Elon Musk has brought several changes to Twitter since its acquisition, all of which have been sudden and hurried into implementation. However, a sizeable chunk of users have also enjoyed these changes. Recent changes included the very name of Twitter to X, increasing the word limit, enabling editing of a tweet, and introducing the addition of long-form videos up to 2 hours on the platform to name a few, a new item joins the list.

Musk, has been pushing to remove headlines from news articles shared on X in the form of tweets, as a barter, he tweeted an offer to the journalists to report on X directly for a higher income as well. His tweet read, "If you’re a journalist who wants more freedom to write and a higher income, then publish directly on this platform"

Musk has been open about his desire to make X an ‘everything app’. Linda Yaccarino, the CEO of X seems to agree however, they admit it is a challenge to make even one good social media network in their recent tweet. "We may fail, as so many have predicted, but we will try our best to make there be at least one," he wrote. Re-sharing Musk's tweet, X CEO Yaccarino wrote, "There is an important place in the world for X."

Musk decided to scrape off the headlines to reportedly reduce clickbait and improve the UI (User Interface) design and overall user experience. This means any link shared will display the cover photo and URL overlay only. Musk did the same with the advertisers on X, who have reluctantly accepted it as the owner spearheads the decision regardless.

Several questions are still left hanging due to the inconveniently succinct tweet of the X owner, how can a journalist apply for remuneration? What parameters are to be met? What is the scale to ascertain monetary compensation? How will users distinguish reliable sources from non-reliable ones?  

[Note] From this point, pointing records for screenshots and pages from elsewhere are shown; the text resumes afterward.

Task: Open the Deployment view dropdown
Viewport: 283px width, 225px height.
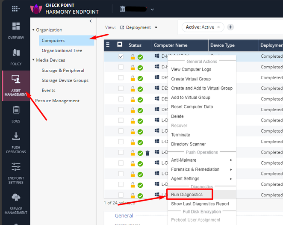Action: [139, 27]
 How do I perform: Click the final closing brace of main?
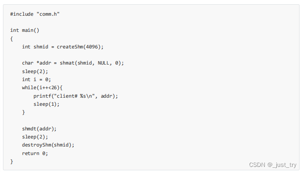tap(12, 161)
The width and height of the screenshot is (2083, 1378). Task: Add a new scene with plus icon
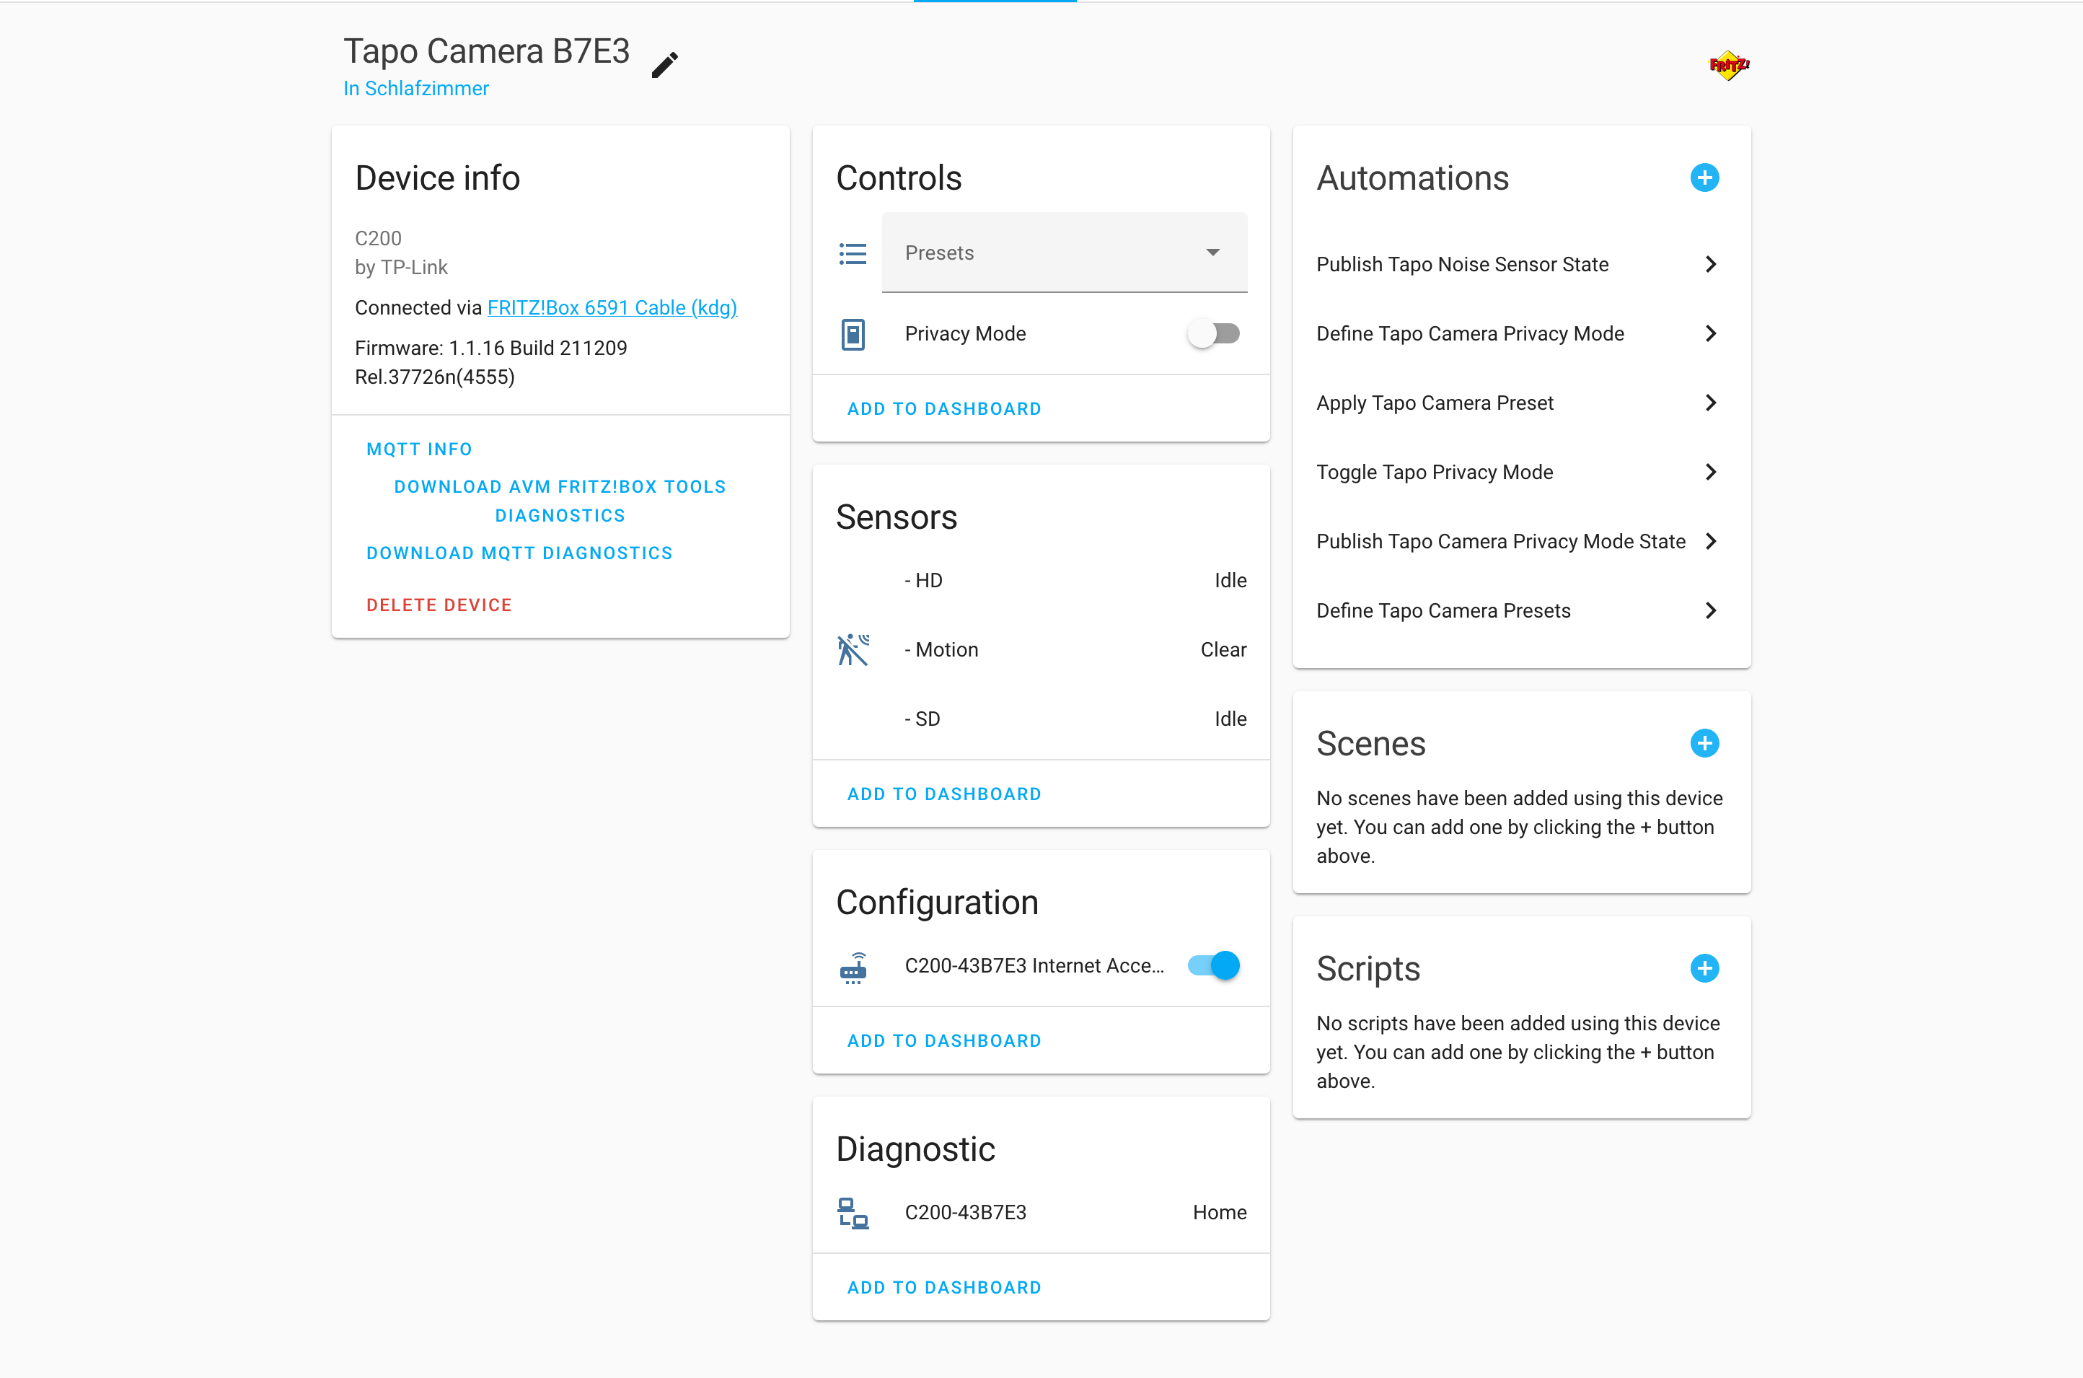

 The Tesla Founder had earlier talked about plans to allow media publishers on the platform to charge users to read their articles. Users will be charged on a "per article basis" and will end up paying more if they don't sign up for a monthly subscription, he had said. However, this was never substantiated.

Meanwhile, X now faces a copyright case in France by the AFP news agency, which comes in the midst of calls from media groups to share profits from social media posts. AFP shared that it has lodged the case to force X to hand over data that would allow it to estimate a fair level of compensation.

Rumours have it that Musk may also bring about features in X that facilitate job search and job hiring thereby directly competing with LinkedIn. The competitiveness will only increase now that X has proved its mettle against a lazy attempt by Zuckerberg’s ‘Threads’ introduction.